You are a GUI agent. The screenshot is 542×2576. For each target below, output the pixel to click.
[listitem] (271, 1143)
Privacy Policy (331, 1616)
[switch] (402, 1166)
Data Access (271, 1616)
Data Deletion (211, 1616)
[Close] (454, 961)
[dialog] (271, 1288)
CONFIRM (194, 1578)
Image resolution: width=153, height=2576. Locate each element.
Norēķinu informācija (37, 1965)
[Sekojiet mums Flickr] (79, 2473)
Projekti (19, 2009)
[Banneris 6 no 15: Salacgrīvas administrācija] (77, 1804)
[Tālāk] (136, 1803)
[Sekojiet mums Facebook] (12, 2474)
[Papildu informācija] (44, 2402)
········
* _About this exercise_: Repeat, exactly and only, the lines from the beginning of the material through the line that contains "Projekti (19, 2009)".

* _Exercise output_:
You are a GUI agent. The screenshot is 542×2576. For each target below, output the pixel to click.
[listitem] (271, 1143)
Privacy Policy (331, 1616)
[switch] (402, 1166)
Data Access (271, 1616)
Data Deletion (211, 1616)
[Close] (454, 961)
[dialog] (271, 1288)
CONFIRM (194, 1578)
Image resolution: width=153, height=2576. Locate each element.
Norēķinu informācija (37, 1965)
[Sekojiet mums Flickr] (79, 2473)
Projekti (19, 2009)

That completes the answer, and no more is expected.